══ DATA PROVIDED ══

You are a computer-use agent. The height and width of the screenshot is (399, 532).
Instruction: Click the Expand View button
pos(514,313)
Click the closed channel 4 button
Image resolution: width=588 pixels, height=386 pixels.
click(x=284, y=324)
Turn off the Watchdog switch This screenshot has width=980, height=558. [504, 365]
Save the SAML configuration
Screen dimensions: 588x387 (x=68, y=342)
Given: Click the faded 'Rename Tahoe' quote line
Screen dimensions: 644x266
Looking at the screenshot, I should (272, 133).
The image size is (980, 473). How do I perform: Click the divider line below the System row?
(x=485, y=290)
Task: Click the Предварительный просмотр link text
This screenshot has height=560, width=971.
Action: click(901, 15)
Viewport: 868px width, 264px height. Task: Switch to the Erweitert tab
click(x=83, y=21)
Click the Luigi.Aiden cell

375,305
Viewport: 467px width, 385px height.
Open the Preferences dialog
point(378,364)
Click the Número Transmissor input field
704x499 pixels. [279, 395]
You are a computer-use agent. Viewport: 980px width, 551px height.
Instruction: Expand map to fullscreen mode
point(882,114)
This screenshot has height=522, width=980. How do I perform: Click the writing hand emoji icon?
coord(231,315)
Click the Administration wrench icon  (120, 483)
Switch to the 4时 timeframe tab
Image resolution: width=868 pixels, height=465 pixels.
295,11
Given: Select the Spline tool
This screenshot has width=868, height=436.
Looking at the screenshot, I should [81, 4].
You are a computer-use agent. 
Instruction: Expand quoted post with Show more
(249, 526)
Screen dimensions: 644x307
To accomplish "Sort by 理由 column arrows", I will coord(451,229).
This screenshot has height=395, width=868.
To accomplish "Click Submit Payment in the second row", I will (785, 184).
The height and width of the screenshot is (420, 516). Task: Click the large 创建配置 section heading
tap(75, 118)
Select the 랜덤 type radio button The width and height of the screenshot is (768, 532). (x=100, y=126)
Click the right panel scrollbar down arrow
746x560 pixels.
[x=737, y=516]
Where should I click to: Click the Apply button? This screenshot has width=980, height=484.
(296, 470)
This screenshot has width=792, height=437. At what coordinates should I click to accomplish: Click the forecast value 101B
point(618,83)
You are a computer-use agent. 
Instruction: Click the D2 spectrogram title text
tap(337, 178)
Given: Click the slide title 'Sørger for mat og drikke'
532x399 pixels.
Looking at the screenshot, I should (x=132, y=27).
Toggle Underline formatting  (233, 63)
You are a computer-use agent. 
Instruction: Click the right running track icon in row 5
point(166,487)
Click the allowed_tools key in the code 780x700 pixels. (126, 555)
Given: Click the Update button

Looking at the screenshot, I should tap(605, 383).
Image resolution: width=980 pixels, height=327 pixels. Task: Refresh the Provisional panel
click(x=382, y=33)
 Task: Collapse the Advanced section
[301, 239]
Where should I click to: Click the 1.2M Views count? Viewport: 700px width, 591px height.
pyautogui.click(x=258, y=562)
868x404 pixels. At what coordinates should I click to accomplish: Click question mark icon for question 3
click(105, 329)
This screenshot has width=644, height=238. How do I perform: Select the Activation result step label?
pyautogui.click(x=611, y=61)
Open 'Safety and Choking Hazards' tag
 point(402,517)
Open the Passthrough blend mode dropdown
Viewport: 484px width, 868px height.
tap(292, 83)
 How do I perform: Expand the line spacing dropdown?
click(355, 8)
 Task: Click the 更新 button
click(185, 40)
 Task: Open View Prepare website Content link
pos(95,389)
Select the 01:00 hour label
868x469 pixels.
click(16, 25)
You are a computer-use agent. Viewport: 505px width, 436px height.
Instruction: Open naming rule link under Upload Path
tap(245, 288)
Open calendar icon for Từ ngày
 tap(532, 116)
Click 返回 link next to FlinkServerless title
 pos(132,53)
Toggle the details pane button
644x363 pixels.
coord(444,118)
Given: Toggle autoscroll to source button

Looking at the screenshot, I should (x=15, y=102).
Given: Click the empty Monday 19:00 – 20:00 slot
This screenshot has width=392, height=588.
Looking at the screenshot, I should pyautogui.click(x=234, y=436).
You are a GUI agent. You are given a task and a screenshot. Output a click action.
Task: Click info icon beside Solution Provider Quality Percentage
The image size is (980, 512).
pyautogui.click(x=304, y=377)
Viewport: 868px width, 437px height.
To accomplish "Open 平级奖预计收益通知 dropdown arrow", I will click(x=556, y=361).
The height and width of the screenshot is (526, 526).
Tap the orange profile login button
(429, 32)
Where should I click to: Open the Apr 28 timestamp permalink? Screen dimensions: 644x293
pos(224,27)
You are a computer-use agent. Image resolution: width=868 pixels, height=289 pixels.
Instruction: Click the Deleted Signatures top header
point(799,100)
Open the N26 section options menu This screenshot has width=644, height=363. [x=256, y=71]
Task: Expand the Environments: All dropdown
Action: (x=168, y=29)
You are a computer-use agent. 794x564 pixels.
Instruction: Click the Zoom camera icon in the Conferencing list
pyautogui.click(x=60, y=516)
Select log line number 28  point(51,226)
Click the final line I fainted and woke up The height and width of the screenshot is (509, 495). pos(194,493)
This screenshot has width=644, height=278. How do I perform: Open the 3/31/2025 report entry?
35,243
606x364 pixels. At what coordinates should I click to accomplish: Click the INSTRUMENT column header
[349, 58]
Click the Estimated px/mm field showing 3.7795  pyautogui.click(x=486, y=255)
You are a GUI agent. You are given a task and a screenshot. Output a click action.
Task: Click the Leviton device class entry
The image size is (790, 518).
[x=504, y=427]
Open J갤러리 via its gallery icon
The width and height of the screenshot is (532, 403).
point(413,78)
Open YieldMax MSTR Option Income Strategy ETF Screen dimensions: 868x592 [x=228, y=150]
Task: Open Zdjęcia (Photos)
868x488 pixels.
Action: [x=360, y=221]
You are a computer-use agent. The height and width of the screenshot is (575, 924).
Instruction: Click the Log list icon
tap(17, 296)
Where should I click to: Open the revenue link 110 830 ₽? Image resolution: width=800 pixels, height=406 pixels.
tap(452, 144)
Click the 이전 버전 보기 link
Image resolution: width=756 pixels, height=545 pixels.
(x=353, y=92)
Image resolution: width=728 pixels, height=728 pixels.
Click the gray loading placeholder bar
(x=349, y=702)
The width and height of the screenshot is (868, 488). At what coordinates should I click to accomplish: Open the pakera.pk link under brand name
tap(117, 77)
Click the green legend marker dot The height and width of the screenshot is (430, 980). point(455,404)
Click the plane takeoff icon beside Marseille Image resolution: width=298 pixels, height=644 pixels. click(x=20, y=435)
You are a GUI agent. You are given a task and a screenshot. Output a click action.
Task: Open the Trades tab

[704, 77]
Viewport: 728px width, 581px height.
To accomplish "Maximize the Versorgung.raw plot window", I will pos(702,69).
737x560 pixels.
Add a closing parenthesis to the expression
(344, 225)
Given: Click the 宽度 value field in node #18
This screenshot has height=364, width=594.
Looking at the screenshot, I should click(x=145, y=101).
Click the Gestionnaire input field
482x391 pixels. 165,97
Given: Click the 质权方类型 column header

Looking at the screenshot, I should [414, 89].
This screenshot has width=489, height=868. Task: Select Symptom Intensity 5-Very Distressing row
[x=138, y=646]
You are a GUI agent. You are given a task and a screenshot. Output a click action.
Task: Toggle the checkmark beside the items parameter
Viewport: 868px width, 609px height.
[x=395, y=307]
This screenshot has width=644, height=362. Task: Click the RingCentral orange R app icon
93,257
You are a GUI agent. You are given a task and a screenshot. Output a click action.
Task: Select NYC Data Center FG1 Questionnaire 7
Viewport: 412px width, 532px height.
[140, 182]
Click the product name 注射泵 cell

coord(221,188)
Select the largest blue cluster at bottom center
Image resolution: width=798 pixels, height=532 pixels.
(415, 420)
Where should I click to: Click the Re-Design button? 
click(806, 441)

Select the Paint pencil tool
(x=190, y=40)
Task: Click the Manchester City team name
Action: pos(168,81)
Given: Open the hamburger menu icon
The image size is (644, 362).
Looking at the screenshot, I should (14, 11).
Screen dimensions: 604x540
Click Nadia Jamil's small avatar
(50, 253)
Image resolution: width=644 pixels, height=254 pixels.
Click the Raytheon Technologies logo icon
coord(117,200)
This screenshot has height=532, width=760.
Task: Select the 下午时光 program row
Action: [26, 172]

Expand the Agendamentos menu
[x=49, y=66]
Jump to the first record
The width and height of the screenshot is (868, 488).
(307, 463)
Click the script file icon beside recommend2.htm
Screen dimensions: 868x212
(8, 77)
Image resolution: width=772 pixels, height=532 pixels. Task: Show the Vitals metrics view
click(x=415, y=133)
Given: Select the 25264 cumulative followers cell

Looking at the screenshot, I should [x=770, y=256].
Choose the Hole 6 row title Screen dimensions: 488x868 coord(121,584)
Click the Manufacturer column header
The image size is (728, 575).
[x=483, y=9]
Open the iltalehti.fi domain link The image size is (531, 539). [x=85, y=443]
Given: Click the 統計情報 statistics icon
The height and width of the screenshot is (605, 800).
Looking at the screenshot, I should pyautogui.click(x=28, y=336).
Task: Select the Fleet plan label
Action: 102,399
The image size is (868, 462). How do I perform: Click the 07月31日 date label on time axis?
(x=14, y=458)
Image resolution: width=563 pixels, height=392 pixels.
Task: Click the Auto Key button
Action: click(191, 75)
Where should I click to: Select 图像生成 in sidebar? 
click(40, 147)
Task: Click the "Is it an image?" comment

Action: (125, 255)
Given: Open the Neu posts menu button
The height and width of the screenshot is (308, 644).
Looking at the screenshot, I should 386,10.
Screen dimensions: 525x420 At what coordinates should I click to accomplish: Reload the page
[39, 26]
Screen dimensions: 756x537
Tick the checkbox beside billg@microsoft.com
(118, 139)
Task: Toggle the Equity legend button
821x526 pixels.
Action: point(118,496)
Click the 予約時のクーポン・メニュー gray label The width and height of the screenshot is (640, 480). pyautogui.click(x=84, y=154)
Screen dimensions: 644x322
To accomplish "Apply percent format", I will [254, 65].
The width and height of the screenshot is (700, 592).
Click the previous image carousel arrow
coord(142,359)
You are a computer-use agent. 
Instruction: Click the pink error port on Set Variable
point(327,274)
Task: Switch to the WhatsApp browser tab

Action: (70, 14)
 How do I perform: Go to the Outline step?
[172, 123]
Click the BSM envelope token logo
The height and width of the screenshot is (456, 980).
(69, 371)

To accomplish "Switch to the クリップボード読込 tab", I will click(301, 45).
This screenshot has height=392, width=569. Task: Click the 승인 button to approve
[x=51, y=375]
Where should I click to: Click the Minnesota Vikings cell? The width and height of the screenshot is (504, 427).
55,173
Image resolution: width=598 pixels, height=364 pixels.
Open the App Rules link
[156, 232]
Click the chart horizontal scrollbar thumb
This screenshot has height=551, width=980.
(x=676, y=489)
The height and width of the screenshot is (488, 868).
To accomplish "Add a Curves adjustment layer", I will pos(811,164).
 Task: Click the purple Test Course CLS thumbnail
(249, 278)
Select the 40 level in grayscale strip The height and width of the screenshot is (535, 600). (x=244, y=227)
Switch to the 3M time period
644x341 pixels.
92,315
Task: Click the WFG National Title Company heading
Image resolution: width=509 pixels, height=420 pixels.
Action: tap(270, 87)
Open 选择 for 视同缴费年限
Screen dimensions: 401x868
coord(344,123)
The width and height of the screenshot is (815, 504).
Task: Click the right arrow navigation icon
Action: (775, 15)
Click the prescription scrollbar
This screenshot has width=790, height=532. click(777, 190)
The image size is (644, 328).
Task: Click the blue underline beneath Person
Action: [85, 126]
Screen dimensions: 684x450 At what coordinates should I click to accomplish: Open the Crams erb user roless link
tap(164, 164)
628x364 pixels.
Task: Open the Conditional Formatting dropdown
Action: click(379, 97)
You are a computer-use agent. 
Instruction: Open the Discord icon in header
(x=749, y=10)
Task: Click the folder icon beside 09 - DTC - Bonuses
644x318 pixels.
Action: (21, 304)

═══

Please filter the data down to the lines containing the word "legend".

Click the green legend marker dot The height and width of the screenshot is (430, 980). point(455,404)
Task: Toggle the Equity legend button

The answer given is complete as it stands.